A formation of the Nanhai Fleet of China's Navy finished a three-day patrol of the Nansha islands in

the South China Sea. [Photo/Xinhua]

A foreign fishing boat stranded on a Chinese reef in the South China Sea for several months has been towed away, the Foreign Ministry said on Wednesday.

The vessel ran aground near China's Wufang Reef at the end of last year, Foreign Ministry spokesman Hong Lei told a regular news briefing.

"The owner of the boat failed to tow it away after several attempts and abandoned it, dismantling some major equipment on board."

He said the boat had hampered navigation safety and the maritime environment, so the Ministry of Transport had cleared it from the reef and dealt with it "properly".

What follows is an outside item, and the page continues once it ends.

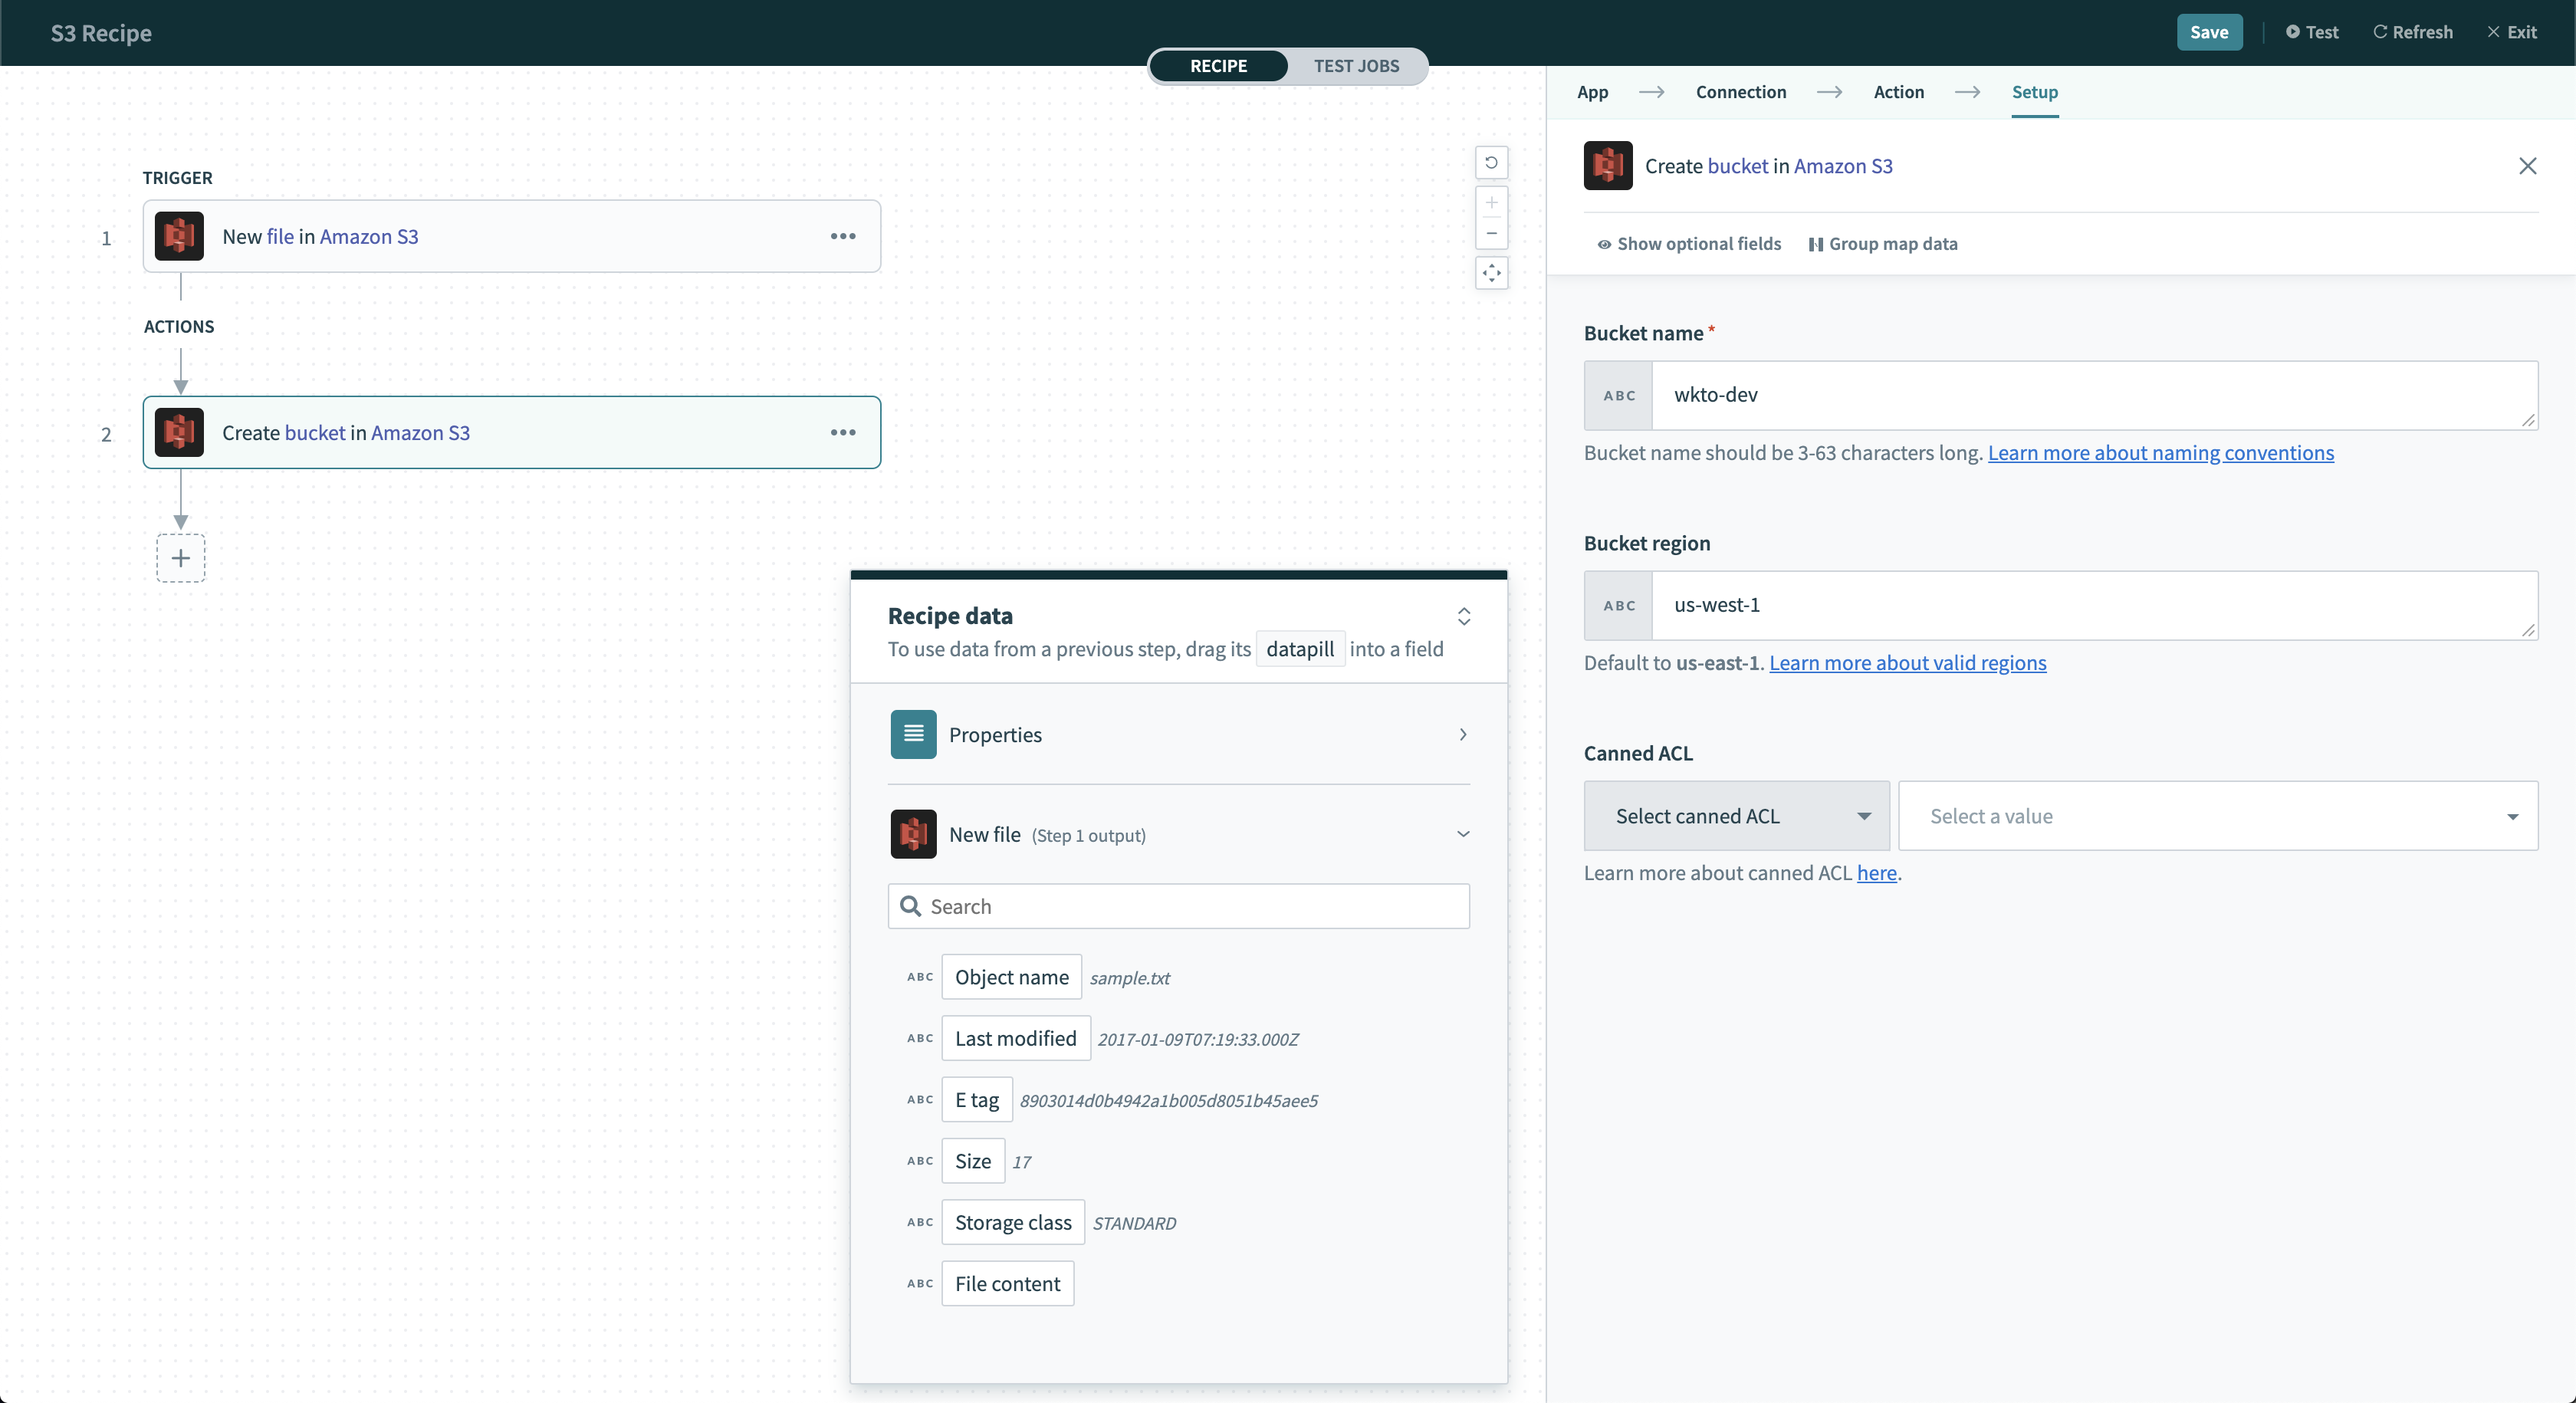Viewport: 2576px width, 1403px height.
Task: Click the Amazon S3 icon on New file trigger
Action: pos(178,236)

"To guarantee the safety of navigation and working conditions, China urged fishing vessels near the site to leave," Hong said, adding that Chinese ships had left the area after the foreign boat was removed.

Although the ministry did not specify the ship's identity, international media said the vessel was from the Philippines.

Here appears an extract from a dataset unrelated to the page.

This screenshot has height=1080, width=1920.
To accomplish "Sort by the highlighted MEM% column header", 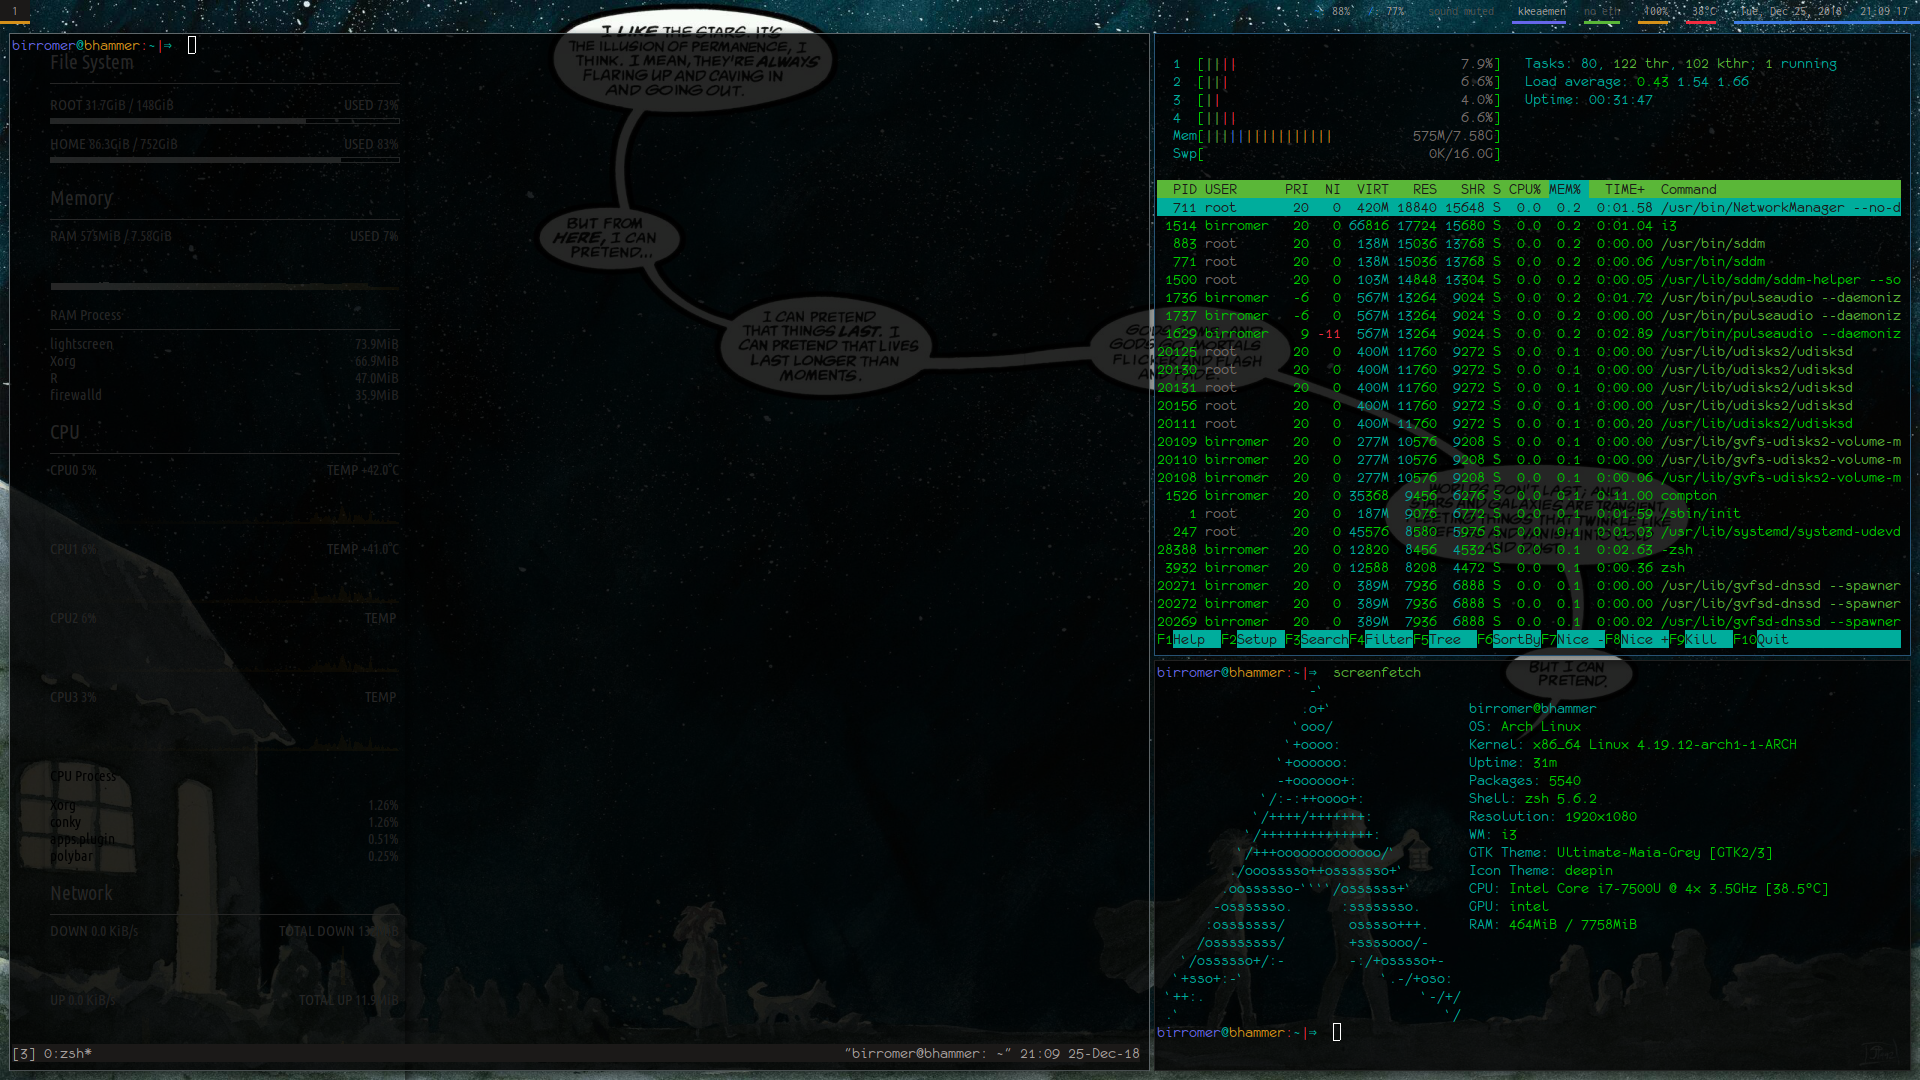I will tap(1565, 190).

Observers said Beijing had "foiled a trap" set by Manila to use stranded boats to infringe upon Chinese territory, a tactic that had been used on China's Ren'ai Reef in the late 1990s.

"The Wufang Reef incident reminds me of the Ren'ai Reef case. They are almost the same," said Chen Qinghong, a researcher of South China Sea issues at the China Institutes of Contemporary International Relations.

Beijing says Manila deliberately grounded a warship near China's Ren'ai Reef in 1999. The Philippines refused to remove the vessel — despite repeated demands by China — and reinforced the rusting ship's hull and deck. It also sent troops to guard the reef and to occupy it illegally.

"Such actions violated the spirit and provisions of the Declaration on the Conduct of Parties in the South China Sea by changing the status quo unilaterally," Chen said, adding that the incidents also infringed upon China's sovereignty.

Xu Liping, a senior research fellow of Southeast Asia studies at the Chinese Academy of Social Sciences, said that this time China had learned a lesson from the Ren'ai Reef incident.

It had handled the case in a rational and restrained manner, in line with international law, he said.

Wang Guoqing, spokesman for the annual session of China's top political advisory body, said on Wednesday that the South China Sea should be "a sea of peace, stability and cooperation".

"The South China Sea issue should not become an excuse and tool for certain countries to contain China's development," he told a news briefing.